Shakespeare’s Twelfth Night was first performed in 1602; since then, actors have been portraying Viola and Orsinio around the world. When Australia’s Queensland Theatre mounted their production of Shakespeare’s classic, they chose to use a revolve that required wireless DMX. “The stunning set design [by Tracy Grant Lord] was on an 11m revolve with a sea of set LX; the show also featured four musicians, three of which are on the revolve for the show. With that being the case, the Ethernet in our slip ring was dedicated to the sound team for the show to ensure that we could get signal back to the FOH console. As such, I knew that we needed a reliable wireless DMX system for lighting that could span multiple universes –three in our case– given the degree of control required,” explains Dan Maddison, Technical Coordinator at the theatre for the past 11 years.
There are several pieces on stage that required wireless control. “The majority of control was required for the Minleon RGB Digital String Lights; with RGB control over each lamp, the parameter count grew very quickly. The custom canopy from Lejin Christmas Lights contained a mix of LED Festoon and bud light controlled via a series of DMX Decoders with wireless data via RC4 products. There were also four hero lamps that we fitted out with RGBW SMD strip. These were controlled via constant voltage LED drivers with wireless data; with each shell being 250mm in diameter these deliver a beautiful effect,” says Maddison.
Wireless control was critical to the production. “We wouldn’t have been able to proceed without wireless connectivity, particularly with no more space available in the custom slip ring I had built. RC4 played an integral role in the show,” remarks Maddison.

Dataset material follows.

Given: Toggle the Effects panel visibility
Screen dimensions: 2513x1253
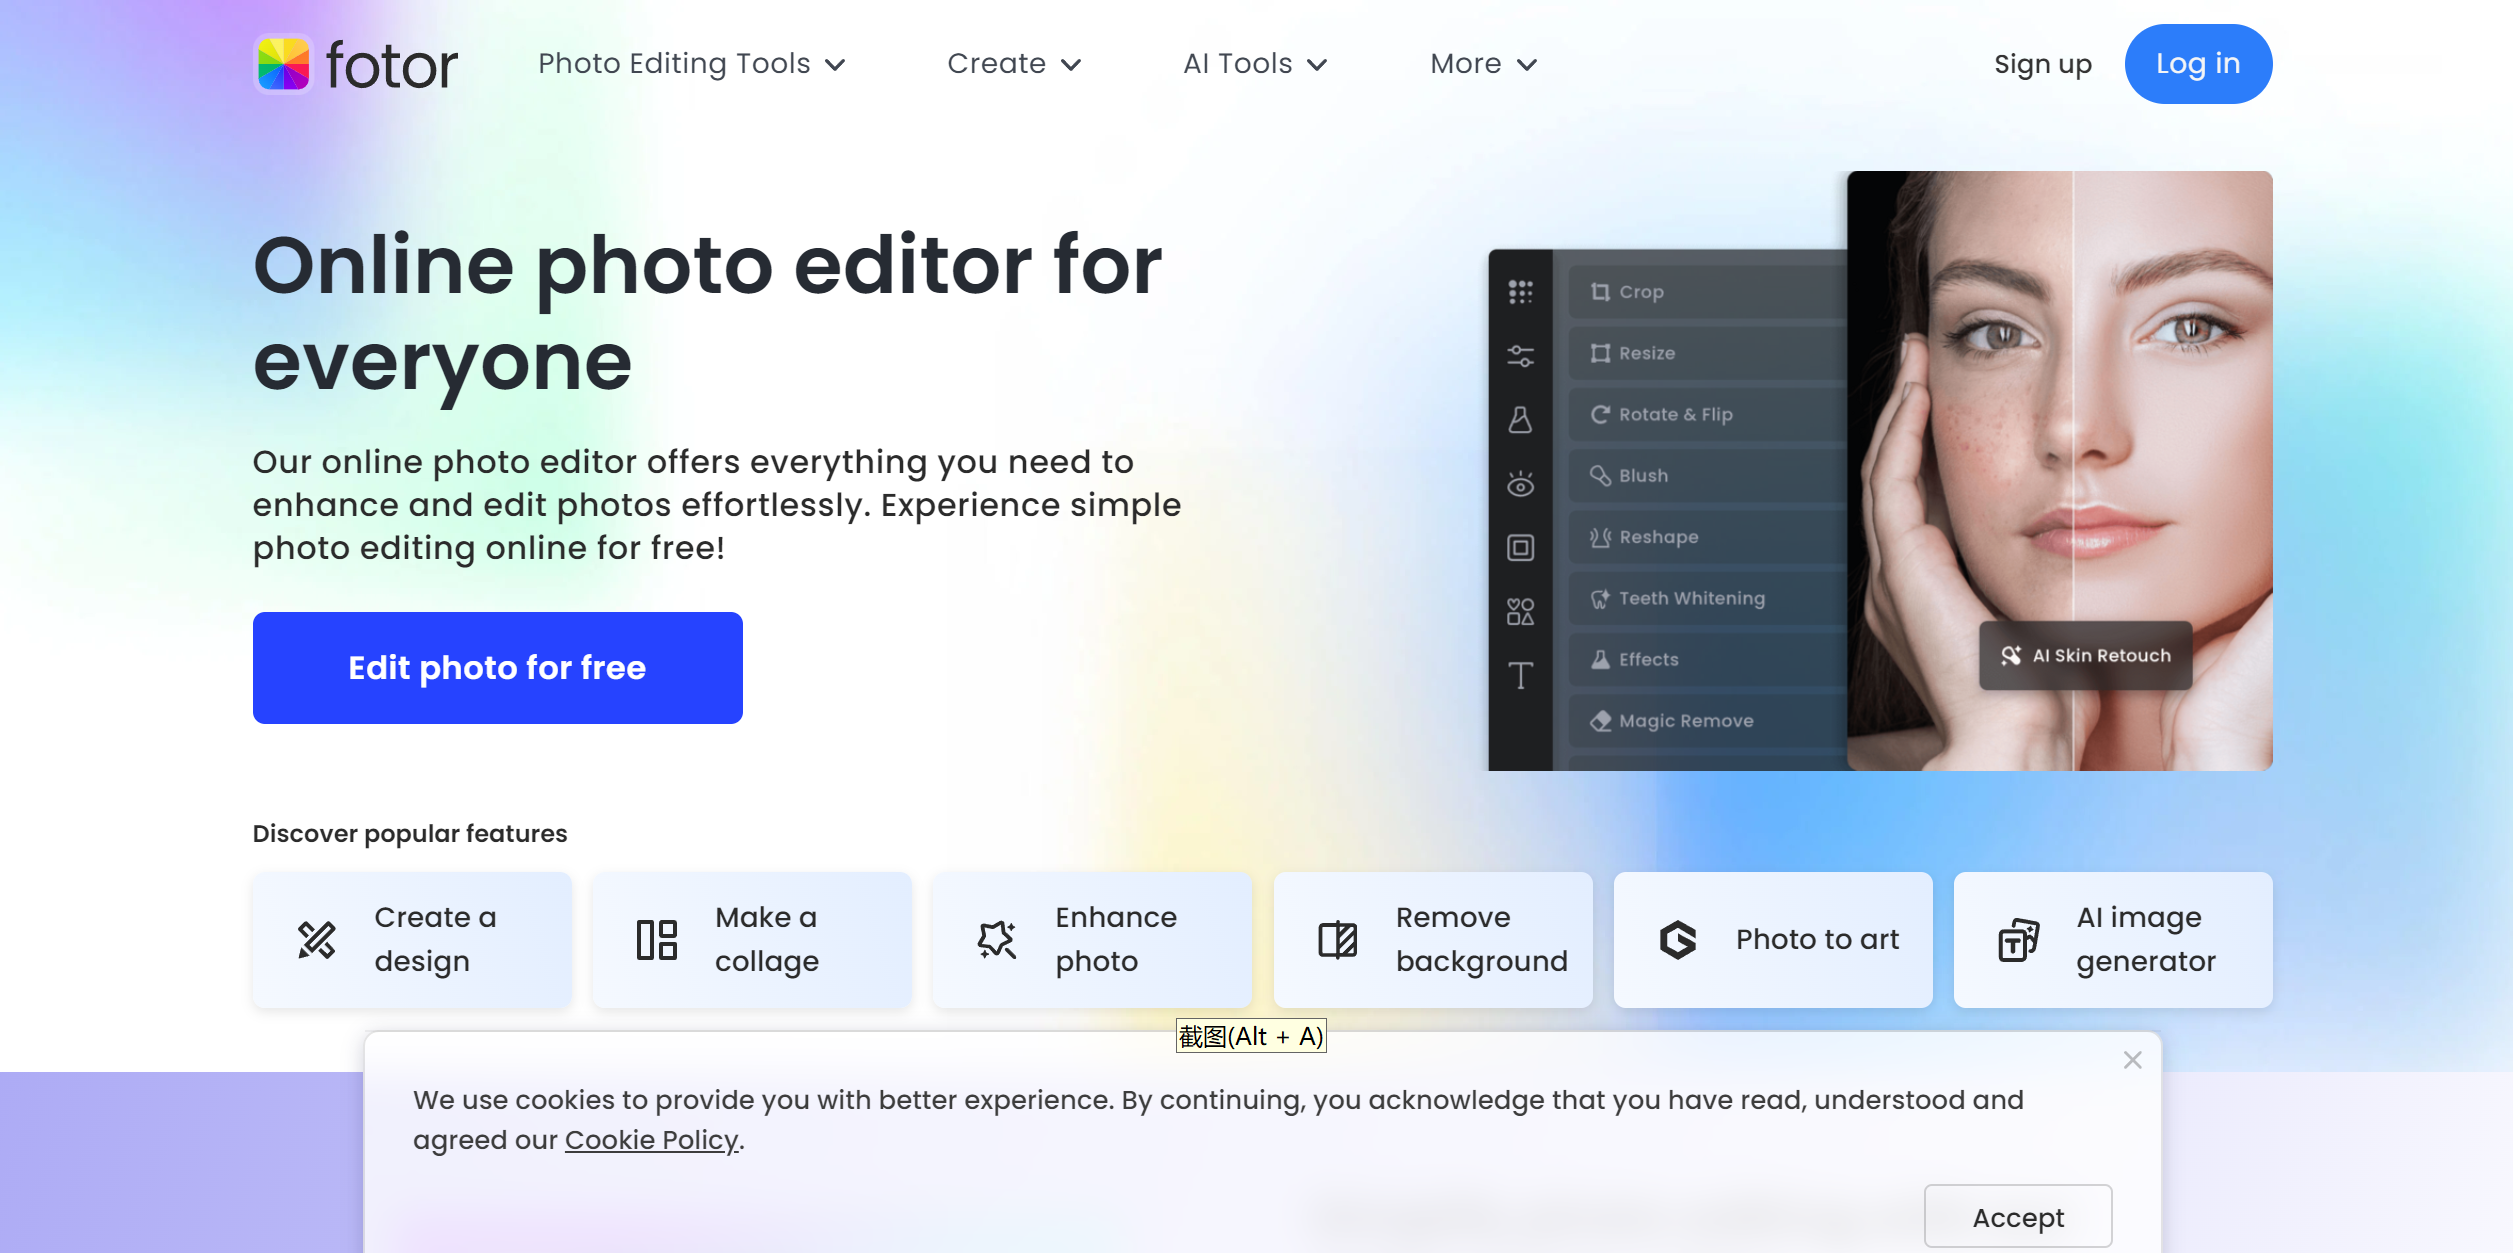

For the Twelfth Night wireless system, Maddison turned to 6 RC4Magic 900SX DMXio Transceivers, 3 RC4Magic 900SX DMX4dim-500 High Power 4-Channel Wireless Dimmers and a RC4M-900SX DMX2dim 2-channel wireless dimmer. Maddison notes: “The DMX4dims 500s were used to control the musician LED sconce lights on the revolve; the DMX4dim-500s also provided smooth dimming for the Firefly LED bud light that was incorporated into the scenic foliage. The DMX2dim was used off the revolve to control the percussion sconce light.” Lighting Designer Ben Hughes also wanted individual control of the Minleon RGB Digital Festoon. Maddison explains, “We had to configure the controllers to be a DMX to Art-Net bridge to ensure we could plug and play with the RC4 receivers. This allowed 170 lights per universe -510 channels, with 3 channels per lamp. RC4 technology was used from start to finish.”
The RC4 900 series products were located throughout the revolve. “All LX data on the revolve were run via the three RC4 transceivers. There were two key locations where we were able to hide all of the LX control: The first was the day bed. This piece of furniture had quite a lot of space underneath for concealment of gear, and as such, it became the primary hub for LX requirements. The second was the faux grand piano center stage. The composition for the show called for a keyboard thankfully so we were able to use the space within the grand, since the sound board had been previously gutted).Other smaller control items were concealed within traps in the floor,” explains the Technical Director.
Maddison used RC4’s 900 Series of products, which is ideal for customers in the US, Canada, Brazil, Australia and New Zealand. “From the onset, we were very mindful of congestion in the 2.4GHz spectrum. As such, we made the decision–after consultation with Jim [James D. Smith, President and Chief Product Developer of RC4 Wireless] to add to our 900MHz infrastructure; with the ability to use our unique IDs with the associated Channel Mask we were set to go. Using the new RC4 Commander configuration software we were also able to check all of the configuration settings on all units to ensure they were set accordingly and running the same firmware,” Maddison says.
There were several other pieces that required wireless DMX. Maddison says: “We had a DMX iso splitter on one of the universes that was connected to the RC4 transceiver; we also had a Jands 4Pak D that we use to facilitate 2 channels of MR16s –3 lights per circuit. With the ability to address the 4Pak D, we could then control this from an external control device as you would with any slave device.”
Maddison has been depending on RC4 Wireless products “proudly since 2012. “ For people who are RC4 Wireless curious, Maddison advises, “Give RC4 a go. Their equipment is robust, reliable and has done everything we have ever thrown its way, which is a lot! In terms of service, Jim is only ever an email away in the event of any issues, and response times are always within 12hrs which is exceptional support given the time zone differences.”